Nisei college students, their educations at the University of Washington abruptly suspended, had slimmer opportunities to leave the center. Although the next three years would see more than 4,000 students enter inland colleges and universities, including several hundred from the University of Washington, the student relocation program began modestly in the assembly centers with 360 transfers and just three from Camp Harmony. The Army opposed student relocation on national security grounds and imposed sufficient restrictions, permitting only a few colleges and universities to participate.

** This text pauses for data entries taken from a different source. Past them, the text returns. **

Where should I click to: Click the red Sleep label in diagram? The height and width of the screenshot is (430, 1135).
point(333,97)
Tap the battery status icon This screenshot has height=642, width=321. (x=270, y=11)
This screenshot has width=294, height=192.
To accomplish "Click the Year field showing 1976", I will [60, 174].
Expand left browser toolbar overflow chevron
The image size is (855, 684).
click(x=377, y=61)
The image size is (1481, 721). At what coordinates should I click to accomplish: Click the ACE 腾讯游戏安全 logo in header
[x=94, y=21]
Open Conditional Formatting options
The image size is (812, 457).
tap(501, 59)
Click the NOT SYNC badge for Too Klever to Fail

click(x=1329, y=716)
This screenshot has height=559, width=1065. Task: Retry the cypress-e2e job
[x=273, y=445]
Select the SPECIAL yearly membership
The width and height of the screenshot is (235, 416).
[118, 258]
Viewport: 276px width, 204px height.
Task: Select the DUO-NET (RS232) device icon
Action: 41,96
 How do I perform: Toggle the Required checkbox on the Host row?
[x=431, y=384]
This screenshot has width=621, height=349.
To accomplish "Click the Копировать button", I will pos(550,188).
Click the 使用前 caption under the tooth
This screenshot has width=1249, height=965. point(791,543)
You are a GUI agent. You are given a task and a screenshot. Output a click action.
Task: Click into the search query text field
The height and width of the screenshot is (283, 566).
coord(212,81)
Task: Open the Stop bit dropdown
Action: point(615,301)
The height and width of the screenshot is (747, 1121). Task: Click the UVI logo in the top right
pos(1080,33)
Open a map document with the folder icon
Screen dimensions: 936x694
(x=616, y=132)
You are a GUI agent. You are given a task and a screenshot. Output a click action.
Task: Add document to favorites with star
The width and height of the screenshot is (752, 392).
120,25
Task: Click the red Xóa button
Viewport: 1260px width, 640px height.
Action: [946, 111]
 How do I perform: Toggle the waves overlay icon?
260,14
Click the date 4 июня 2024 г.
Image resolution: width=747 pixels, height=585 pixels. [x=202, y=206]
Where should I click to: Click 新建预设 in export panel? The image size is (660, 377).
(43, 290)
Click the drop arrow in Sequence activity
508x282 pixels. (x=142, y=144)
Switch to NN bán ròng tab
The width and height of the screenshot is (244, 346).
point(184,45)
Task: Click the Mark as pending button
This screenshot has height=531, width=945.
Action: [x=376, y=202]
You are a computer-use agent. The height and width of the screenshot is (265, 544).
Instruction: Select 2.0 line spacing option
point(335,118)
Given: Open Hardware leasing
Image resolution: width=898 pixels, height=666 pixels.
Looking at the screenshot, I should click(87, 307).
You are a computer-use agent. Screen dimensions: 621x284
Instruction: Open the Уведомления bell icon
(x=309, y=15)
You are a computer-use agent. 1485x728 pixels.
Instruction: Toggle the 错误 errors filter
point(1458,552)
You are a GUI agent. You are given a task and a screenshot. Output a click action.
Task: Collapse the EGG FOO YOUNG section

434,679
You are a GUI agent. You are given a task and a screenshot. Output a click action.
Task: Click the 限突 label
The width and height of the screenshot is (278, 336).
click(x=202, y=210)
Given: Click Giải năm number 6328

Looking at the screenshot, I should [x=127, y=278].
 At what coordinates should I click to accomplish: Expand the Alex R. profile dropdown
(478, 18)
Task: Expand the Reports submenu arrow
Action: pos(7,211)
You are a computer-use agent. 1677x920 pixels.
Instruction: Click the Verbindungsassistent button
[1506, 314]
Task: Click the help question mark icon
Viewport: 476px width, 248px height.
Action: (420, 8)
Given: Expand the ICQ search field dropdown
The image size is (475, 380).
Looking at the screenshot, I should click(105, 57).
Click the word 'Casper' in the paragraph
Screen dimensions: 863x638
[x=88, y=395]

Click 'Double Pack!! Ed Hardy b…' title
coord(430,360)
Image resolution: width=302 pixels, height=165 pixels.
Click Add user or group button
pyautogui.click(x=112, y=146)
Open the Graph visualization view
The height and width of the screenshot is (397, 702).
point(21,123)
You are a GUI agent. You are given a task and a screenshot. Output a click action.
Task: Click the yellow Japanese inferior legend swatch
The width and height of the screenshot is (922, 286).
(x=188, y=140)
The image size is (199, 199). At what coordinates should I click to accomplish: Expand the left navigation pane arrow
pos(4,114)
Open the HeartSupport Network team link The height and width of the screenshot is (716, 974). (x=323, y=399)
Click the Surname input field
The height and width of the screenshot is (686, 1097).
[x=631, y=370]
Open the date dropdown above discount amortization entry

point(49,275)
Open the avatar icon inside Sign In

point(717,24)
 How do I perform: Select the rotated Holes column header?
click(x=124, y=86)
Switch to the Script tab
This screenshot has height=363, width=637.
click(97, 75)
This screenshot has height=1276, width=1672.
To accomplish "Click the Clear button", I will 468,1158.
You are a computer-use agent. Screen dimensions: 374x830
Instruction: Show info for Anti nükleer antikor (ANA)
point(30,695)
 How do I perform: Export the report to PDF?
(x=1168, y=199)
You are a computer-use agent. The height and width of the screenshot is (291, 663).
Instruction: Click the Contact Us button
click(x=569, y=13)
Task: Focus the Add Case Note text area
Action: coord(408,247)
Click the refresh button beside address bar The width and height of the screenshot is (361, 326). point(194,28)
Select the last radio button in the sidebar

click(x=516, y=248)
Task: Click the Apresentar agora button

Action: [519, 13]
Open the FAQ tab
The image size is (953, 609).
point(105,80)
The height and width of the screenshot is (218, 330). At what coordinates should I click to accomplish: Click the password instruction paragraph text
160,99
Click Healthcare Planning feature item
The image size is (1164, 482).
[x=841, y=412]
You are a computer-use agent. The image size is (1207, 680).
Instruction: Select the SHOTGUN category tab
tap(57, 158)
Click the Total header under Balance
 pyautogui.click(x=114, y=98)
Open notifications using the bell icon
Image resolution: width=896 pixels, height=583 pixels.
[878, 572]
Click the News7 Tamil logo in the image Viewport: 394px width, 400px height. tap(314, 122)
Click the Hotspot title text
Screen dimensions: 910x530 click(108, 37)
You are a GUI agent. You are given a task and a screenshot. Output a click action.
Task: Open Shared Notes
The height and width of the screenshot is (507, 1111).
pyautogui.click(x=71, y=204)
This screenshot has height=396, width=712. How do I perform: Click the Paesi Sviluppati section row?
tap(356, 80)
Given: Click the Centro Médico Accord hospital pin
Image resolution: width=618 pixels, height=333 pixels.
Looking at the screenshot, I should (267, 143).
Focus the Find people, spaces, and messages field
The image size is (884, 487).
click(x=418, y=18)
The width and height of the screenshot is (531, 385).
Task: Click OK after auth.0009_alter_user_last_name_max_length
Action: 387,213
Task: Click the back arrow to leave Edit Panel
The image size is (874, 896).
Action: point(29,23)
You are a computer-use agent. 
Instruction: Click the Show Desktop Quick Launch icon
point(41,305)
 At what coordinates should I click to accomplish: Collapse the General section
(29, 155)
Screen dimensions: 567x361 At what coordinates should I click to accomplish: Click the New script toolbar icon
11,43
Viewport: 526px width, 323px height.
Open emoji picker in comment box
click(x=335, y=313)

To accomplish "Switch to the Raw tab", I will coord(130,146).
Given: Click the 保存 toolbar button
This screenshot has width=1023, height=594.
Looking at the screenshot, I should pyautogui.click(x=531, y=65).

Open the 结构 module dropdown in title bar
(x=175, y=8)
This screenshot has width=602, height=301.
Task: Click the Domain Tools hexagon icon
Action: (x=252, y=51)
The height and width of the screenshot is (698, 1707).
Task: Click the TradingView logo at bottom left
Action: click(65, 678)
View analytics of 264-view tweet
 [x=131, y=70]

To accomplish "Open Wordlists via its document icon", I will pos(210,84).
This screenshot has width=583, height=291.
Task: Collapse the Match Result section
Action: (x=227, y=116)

Students had to document their financial resources and undergo cumbersome FBI intelligence checks.
Freshman Economics major Kenji Okuda had his acceptance letter from Oberlin College in hand for the 1942 fall term. But even with a statement of his financial resources (a $3,000 trust fund) and multiple testimonies from Caucasian friends attesting to his loyalty, he waited in vain for a travel clearance from San Francisco. His slot was given to another student, thus delaying his education until the following spring. Most Nisei former UW students prepared their college applications while at the Minidoka Relocation Center.
Moving to Prison Camps
Transfer out of the assembly centers and into the relocation centers began in June 1942 and continued through October. The first movement to Minidoka occurred on August 9th when 213 volunteers left Camp Harmony to prepare the center for the new arrivals scheduled to arrive in trainloads units of 500 a day. Wartime demands to move troops on the nation’s rail lines forced the Wartime Civilian Control Administration to use re-commissioned passenger cars, hulks that generated universal complaints from Nikkei passengers and officials, and added to the humiliation of incarceration. Dirty, with inadequate water pressure, faltering air conditioning, and sealed windows preventing air circulation, only the passing landscape provided temporary diversion from the misery. The transfer to Minidoka required 21 specially requisitioned trains.
On November 1, 1942, six days after the final transfer of inmates from Santa Anita Assembly Center to the Manzanar Relocation Center, the Army under prior agreement with the War Relocation Authority turned over jurisdiction of 111,000 Japanese Americans. The assembly center period then came to a close.
Jimmie Sakamoto, who had created such a disruption at Camp Harmony, accompanied his fellow inmates to Minidoka, but never rose to a leadership position. Alerted ahead of time, administrators at Minidoka barred him from rising above the rank of a block manager.
One silver lining to the difficult assembly center period may be that life in these holding pens prepared inmates for the several years of incarceration that lay ahead. Sharon (Tanagi) Aburano shared with the author an insight from her own experience:
"I think that was the best adjustment really the Army could give us, to herd us all together to get us used to queuing up in lines and being a bit more patient and learning to get along because we were in such tight quarters. I think without them knowing, it was the greatest thing to do. When we went to Minidoka the trauma wasn’t there.”